Jesús está enseñando a la gente, después de una noche de oración. La fuerza de su enseñanza nace del contacto íntimo y frecuente con Dios Padre. Pero, algunos de los que se creen mejores que los demás interrumpen la predicación de Jesús, trayendo, a la fuerza, a una mujer, a la que acusan de adulterio.
Cuantas mujeres a lo largo de la historia han sufrido discriminación; han sido tratadas como inferiores; han sido castigadas, a causa de sus debilidades o de acusaciones falsas, por hombres perversos que utilizan diferente medida según se trate de una mujer o de un hombre. También hoy existen discriminaciones contra la mujer, y no sólo en países donde una escena similar a la del evangelio se sigue repitiendo, muchas veces con un final trágico. Aún no hemos asumido suficientemente, tampoco nosotros, que todo ser humano tiene la misma dignidad y los mismos derechos.

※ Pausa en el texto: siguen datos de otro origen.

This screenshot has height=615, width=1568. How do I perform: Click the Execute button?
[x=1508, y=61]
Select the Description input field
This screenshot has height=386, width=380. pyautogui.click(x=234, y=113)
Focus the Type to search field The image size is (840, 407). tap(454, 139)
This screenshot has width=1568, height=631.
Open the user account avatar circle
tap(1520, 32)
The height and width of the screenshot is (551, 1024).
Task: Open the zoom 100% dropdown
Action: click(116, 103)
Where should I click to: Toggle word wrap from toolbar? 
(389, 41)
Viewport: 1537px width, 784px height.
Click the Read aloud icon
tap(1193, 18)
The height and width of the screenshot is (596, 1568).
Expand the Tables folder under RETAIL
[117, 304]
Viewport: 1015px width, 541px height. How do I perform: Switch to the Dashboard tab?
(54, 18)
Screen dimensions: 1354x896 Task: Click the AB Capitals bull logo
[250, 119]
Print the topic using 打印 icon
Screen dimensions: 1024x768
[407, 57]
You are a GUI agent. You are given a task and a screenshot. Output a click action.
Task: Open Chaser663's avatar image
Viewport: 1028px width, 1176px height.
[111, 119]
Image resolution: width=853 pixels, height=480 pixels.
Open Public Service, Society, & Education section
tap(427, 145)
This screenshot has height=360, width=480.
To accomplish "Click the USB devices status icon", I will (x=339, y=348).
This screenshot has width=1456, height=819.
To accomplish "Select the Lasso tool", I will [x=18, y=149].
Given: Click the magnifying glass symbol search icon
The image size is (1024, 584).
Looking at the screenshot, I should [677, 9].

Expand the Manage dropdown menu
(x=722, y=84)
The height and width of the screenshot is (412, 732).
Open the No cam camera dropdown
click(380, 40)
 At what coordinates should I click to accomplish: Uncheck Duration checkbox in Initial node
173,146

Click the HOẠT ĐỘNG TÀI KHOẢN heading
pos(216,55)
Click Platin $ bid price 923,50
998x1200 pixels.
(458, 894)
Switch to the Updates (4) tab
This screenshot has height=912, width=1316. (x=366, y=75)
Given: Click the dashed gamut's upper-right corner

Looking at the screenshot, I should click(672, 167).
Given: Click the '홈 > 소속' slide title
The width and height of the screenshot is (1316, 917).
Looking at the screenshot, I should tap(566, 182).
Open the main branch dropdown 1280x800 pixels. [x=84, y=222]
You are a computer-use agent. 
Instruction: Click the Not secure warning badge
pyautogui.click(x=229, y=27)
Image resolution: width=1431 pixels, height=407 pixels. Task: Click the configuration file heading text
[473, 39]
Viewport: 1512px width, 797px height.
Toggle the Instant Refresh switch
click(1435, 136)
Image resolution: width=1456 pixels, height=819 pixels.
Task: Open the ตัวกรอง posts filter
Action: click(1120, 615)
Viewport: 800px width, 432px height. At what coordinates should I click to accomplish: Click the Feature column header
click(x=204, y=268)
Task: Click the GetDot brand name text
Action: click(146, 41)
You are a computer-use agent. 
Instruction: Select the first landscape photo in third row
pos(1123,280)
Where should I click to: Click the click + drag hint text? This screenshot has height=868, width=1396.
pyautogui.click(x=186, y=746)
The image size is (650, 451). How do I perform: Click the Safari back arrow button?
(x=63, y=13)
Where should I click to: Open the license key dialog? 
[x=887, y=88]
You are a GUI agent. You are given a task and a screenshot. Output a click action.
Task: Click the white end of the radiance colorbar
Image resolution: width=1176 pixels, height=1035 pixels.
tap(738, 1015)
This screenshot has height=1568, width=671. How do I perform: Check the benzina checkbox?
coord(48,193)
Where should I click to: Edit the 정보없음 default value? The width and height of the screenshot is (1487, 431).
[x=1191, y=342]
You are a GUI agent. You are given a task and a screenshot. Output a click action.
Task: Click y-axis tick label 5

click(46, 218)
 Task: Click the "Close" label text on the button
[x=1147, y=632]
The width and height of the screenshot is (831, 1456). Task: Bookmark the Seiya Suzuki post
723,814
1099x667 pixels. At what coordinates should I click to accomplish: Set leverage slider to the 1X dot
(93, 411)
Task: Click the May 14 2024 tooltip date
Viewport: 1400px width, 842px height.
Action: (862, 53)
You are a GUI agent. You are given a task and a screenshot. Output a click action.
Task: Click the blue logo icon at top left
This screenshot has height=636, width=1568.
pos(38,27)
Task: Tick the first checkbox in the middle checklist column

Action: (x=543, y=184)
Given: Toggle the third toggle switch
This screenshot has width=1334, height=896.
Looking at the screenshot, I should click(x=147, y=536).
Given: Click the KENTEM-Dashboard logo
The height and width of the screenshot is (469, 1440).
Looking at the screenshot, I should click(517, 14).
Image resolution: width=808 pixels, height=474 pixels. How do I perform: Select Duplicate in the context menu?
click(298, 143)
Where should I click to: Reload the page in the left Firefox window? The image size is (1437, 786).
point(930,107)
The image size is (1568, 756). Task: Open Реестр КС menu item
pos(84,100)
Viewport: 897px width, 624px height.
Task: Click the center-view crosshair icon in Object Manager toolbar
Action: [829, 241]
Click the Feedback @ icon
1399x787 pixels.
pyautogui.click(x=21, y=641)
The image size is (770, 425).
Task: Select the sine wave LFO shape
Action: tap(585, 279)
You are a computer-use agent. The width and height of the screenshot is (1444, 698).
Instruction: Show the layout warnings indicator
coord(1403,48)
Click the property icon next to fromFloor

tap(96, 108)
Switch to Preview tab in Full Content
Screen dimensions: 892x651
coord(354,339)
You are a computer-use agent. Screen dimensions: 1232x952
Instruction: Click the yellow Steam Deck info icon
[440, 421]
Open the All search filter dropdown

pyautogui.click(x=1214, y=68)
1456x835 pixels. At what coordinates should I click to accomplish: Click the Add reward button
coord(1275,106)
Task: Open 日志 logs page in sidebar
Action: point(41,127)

Jesús no quiere ser cómplice de esta injusticia. Hace ver a sus interlocutores que ellos, hombres, también son pecadores, que en su corazón anida el mal, que no tienen derecho a juzgar a nadie. Y a la mujer la dirige una mirada de amor, de comprensión. No justifica su pecado, pero tampoco la condena: le ofrece otra oportunidad.
Nuestras comunidades cristianas han de ser ejemplo de esta forma de actuar: de respeto, de comprensión, de perdón, de amor. Los largos ratos de oración, junto al Padre, son una buena escuela.